I totally blame a kid who sat next to me in elementary school. (I won't share his name because he probably still lives with the shame of it.) He always had a runny nose, and he never seemed to notice. A glop just sat there below his nose all of the time. I can still see it in my head. It's a wonder I passed third grade when living with that trauma every day. All these years later, if I see a kid with runny nose, I'm grabbing a tissue and taking care of that business right then - social norms be damned. 

Then about a week ago, my employer started providing free COVID testing to staff from 6-9 a.m. every morning. I immediately offered to help. See, many people in my profession are on the front lines of COVID exposure, except I find myself on the second-to-front line. I desperately want to help, but the ways I can help from my office are limited. 

Until we started COVID testing. If someone is exposed, feels fine, but wants to be sure they don't transmit the virus to others, we can test them and provide some peace of mind. If someone wakes up with the sniffles and can't let go of the idea it might be the actual, literal plague, we can help. Even someone who hasn't seen their elderly mother in months but wants some reassurance they won't take something extra with them on their weekend trip - we can help them, too. I volunteered, completed the online training course to become certified, and started showing up.

- DATA EXTRACTS:
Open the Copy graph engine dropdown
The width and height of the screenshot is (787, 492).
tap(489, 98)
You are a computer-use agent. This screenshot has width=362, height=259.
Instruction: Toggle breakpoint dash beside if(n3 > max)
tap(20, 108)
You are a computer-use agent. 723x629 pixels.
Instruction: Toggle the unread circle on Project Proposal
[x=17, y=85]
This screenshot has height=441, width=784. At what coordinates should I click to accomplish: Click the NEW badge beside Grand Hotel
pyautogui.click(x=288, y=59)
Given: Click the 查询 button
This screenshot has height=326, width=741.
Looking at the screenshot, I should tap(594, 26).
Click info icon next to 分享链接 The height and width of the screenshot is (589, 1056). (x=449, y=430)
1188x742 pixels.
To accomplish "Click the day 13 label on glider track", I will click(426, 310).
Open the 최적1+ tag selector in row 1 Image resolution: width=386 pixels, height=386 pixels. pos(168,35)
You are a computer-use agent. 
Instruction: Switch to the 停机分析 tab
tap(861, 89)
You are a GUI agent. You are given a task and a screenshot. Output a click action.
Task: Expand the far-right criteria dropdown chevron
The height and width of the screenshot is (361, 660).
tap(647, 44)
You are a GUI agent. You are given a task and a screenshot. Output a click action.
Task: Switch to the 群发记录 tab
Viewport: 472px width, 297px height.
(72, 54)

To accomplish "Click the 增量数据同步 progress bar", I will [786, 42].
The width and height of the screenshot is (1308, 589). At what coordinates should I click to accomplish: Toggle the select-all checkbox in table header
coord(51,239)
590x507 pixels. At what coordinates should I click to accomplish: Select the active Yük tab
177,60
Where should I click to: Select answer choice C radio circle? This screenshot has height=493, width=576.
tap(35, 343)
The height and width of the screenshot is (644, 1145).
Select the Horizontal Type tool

- WORK TO COMPLETE:
Reproduce word for word the stretch of the COVID testing passage that opens with the words containing "Until we started" and closes with "started showing up.". Work only from the passage about COVID testing.

- THE ANSWER:
Until we started COVID testing. If someone is exposed, feels fine, but wants to be sure they don't transmit the virus to others, we can test them and provide some peace of mind. If someone wakes up with the sniffles and can't let go of the idea it might be the actual, literal plague, we can help. Even someone who hasn't seen their elderly mother in months but wants some reassurance they won't take something extra with them on their weekend trip - we can help them, too. I volunteered, completed the online training course to become certified, and started showing up.